Gold markets gapped lower to kick off the Wednesday session, and then sliced through a ton of support. However, by the end of the day we completely turned around in what looks very much to me like a very thin market that is looking to wreck accounts. The fact that we have been all over the place tells me just how uncertain the markets are going to be, and trying to jump in and take advantage of any type of motion is going to be very dangerous, but you need to be very stringent on your position size more than anything else. As you saw during the day on Wednesday, you can get sudden and erratic moves, only to see the whole thing turn around in your face.
The $1800 level seems to be a bit of a magnet for gold markets, but we have been all over the place the last couple of days and I do not think you can trust much. On Tuesday, I thought for sure we were breaking out and we were going to finally slice above the $1820 level. However, in a span of about 15 minutes, gold markets lost something like $35. This shows just how little follow-through there is for the buyers, but you could for the most part say the same thing about Wednesday and the sellers.

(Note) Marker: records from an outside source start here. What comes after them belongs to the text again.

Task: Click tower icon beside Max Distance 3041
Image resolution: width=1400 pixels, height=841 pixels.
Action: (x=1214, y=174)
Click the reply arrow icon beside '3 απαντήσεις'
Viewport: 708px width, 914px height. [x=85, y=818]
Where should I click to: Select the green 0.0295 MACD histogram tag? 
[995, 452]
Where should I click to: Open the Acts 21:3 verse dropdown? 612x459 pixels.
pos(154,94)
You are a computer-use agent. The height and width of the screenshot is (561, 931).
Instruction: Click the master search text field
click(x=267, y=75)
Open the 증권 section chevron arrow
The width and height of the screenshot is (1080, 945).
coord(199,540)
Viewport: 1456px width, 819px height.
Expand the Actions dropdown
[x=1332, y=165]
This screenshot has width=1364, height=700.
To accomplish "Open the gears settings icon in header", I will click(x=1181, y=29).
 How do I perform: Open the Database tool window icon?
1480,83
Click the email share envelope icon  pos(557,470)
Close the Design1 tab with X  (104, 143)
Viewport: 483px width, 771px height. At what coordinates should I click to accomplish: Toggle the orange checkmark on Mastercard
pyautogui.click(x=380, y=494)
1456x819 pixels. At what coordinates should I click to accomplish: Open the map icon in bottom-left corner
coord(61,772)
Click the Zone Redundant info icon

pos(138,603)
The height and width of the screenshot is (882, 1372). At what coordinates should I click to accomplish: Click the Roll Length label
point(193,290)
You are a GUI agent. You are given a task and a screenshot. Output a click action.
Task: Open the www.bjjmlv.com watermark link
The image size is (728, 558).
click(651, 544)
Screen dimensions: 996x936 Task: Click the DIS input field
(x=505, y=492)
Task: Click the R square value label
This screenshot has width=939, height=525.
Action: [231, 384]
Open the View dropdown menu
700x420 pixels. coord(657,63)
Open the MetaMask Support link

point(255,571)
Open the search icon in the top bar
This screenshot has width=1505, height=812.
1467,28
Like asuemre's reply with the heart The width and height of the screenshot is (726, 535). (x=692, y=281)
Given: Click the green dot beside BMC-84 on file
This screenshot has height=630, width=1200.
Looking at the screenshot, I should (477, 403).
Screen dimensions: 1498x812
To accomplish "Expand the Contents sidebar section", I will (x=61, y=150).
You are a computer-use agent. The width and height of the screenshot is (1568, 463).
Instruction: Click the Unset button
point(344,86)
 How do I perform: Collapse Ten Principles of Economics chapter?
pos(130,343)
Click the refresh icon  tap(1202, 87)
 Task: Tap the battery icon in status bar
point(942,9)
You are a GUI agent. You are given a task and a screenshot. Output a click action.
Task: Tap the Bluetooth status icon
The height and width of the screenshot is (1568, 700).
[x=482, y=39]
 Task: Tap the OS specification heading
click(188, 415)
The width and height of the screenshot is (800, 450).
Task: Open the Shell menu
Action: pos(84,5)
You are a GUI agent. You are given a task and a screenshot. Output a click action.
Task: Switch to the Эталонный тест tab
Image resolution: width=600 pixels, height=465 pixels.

The US dollar will have its influence as well, but at this point in time most traders are worried about closing out their books for the year. In other words, people are just going to be trying to figure out how to flatten their books between now and the end of the year so that they can start out fresh next year. The beginning of the year is typically one traders start to put risk back on, especially after the first jobs number in January. Ultimately, this is a market that still remains very range-bound but erratic, which is a horrible way to trade this time a year. Quite frankly, the only people are trying to trade right now are gamblers and degenerates that will more than likely do a lot of damage to their account before realizing any strong gains. This is the reason why most professional traders do not trade this time of year.